• **QUESTIONS TO ANSWER**:
1. According to the slimming gadgets article, how many hours a day do the instructions say to wear the Thermo Derm girdle?
2. Please translate this sentence from the slimming gadgets article into Spanish: "The health risks associated with sweating too much range from heatstroke to permanent kidney damage."

• **EXTRACT**:

Do these products make trimming down easy?

Hugo Berger tests contraptions that promise to get you thin.

Instead of tormenting yourself with painful exercise and/or joyless diet regimens, there are numerous contraptions out there that promise to get you thin the easy way. We tried out some of those on offer in the UAE to find out if there was any veracity to the manufacturers' claims.

Hypoxi machine

The claim Essentially, the Hypoxi machine is a sealed compression chamber with an exercise bike inside. It replicates the atmospheric pressures of working out at high altitude, thus increasing blood circulation and burning off unwanted flab. It's mainly targeted at "pear-shaped" women, those with excessive fat on hips, thighs and backsides.

What it involves Imagine being inside one of those life-support pods from a dated sci-fi film, except with your head sticking out, while your legs peddle away on an exercise bike. You're battened from the waist down into the machine with a wetsuit-style rubber skirt acting as a seal over the hole where your torso emerges. Beneath this, you cycle away for 30 minutes, while air is pumped from the chamber, creating a vacuum around the lower portions of your body.

Does it work? A clutch of celebrity new mums, including the likes of Victoria Beckham and Miranda Kerr, have reportedly attributed their return to pre-pregnancy slenderness just weeks after giving birth to the Hypoxi. But scientists are as divided on the issue as the research.

Details Twelve sessions at the Abu Dhabi Country Club, Al Saada Street, cost Dh2,100 for non-members and Dh1,900 for members.


The claim According to the company blurb, it's "the ultimate figure fixing solution, suitable for both men and women" that utilises "revolutionary patented technology to target fat burn from the midriff". Basically, it's a high-tech belt attached to an air supply that contracts tightly around your waist.

What it involves It's akin to trying to exercise while wearing one of those torso-crunching corsets that Victorian women wore. Something resembling one of those boxing championship belts, although less covered in bling, is secured around your midriff. Then you set off on a swift amble up a steeply inclined treadmill. All the time, pulse waves ripple through the belt, which apparently acts to heat up the fat around your midriff, melting it away.

Does it work? After one session, my stomach felt slightly more taut, although this may have been because I skipped breakfast that morning. Like the Hypoxi, some scientists are dubious to its claims of success. After all, a dozen sessions of any intensive exercise is bound to knock a bit of weight off.

Details Twelve sessions at the Abu Dhabi Country Club, Al Saada Street, cost Dh2,100 for non-members and Dh1,900 for members.

Heated girdle

The claim The Thermo Derm belt claims to work by "retaining the body heat so that there is a local temperature increase of 2C" leading to "increased local blood circulation" that drains "away excess liquids and eliminated residual toxins".

What it involves The instructions tell you to wear your girdle for eight hours a day, for at least two months. I tried this for a few hours and found the giant perspiration marks around my midriff were proving repulsive to other people, so gave up.

Does it work? If your goal is an overheated stomach, yes. If you aim to lose weight, probably not.

Details Around Dh100 at various pharmacies in the UAE.

Sauna suit

The claim A shiny tracksuit made from waterproof material designed to force the user to sweat off excess water while exercising. Spotted being worn by possibly unbalanced joggers running on Abu Dhabi's Corniche, and once at a local Lifeline gym.

What it involves Donning the suit and then partaking in physical activity.

Does it work? In a word, no. Unless you're a boxer or jockey eager to swiftly shed some pounds in order to make a weight class, it's virtually useless since any weight loss will be reversed once you drink water. In fact, it could well be dangerous, especially in these toasty climes. The health risks associated with sweating too much range from heatstroke to permanent kidney damage.

Details We've yet to find a place stocking these suits. Perhaps the manufacturers have come to their senses.

• **MATERIAL SHOWN**:
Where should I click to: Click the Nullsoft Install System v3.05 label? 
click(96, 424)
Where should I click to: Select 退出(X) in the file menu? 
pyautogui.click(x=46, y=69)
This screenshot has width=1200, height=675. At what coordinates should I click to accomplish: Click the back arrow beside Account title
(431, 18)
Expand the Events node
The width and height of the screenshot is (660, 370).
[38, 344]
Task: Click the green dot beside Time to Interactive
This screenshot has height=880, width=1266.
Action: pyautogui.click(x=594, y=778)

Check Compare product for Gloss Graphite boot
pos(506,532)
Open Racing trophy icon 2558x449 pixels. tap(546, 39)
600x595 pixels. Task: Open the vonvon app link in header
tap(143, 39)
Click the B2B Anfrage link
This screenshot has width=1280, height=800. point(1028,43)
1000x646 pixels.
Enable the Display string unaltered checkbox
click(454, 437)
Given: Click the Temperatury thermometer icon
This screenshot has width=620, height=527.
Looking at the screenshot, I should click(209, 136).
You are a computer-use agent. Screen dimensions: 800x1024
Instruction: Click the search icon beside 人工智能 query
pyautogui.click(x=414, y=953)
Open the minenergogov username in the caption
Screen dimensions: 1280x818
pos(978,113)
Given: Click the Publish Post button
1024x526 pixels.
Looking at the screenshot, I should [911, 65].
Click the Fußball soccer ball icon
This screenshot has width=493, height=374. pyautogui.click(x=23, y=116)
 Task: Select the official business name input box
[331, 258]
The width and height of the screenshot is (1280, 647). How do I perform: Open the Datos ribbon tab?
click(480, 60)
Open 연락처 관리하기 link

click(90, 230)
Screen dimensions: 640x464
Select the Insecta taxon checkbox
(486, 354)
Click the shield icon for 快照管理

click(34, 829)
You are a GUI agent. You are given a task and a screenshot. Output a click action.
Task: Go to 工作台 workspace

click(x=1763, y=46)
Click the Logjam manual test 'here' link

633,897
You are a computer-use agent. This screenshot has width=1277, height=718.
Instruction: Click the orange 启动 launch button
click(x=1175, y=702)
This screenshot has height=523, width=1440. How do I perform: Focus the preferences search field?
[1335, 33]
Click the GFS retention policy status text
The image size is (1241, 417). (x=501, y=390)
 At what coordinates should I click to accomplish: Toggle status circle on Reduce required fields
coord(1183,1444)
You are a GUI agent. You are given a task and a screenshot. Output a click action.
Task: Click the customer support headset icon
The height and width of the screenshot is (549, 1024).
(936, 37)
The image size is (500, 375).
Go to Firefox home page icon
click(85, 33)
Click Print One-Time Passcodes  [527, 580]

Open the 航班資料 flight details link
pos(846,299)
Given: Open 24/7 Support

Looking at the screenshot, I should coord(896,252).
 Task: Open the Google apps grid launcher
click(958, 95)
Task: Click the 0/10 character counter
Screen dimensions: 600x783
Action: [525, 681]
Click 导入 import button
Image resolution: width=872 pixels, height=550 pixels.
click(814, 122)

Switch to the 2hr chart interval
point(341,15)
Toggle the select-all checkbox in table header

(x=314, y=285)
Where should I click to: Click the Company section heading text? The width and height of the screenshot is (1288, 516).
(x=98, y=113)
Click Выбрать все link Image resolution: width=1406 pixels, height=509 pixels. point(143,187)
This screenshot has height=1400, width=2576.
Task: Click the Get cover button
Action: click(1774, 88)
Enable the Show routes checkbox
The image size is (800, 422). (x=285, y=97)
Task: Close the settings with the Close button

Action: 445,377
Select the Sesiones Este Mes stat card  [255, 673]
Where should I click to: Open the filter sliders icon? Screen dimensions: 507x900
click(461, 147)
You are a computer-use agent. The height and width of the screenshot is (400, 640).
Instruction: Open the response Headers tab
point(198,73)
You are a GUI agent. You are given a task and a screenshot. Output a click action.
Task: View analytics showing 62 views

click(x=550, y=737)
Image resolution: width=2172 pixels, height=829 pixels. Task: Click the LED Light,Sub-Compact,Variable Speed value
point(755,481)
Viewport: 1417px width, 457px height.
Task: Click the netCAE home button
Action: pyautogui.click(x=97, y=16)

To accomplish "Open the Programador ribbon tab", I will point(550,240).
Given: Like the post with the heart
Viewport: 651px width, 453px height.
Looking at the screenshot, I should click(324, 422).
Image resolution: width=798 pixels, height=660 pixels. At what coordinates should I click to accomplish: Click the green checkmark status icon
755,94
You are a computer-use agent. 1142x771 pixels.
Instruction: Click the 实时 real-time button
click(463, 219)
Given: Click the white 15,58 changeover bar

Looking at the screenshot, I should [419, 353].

• **TASK SOLUTIONS**:
1. Eight hours a day.

2. Los riesgos para la salud asociados a sudar demasiado van desde el golpe de calor hasta el daño renal permanente.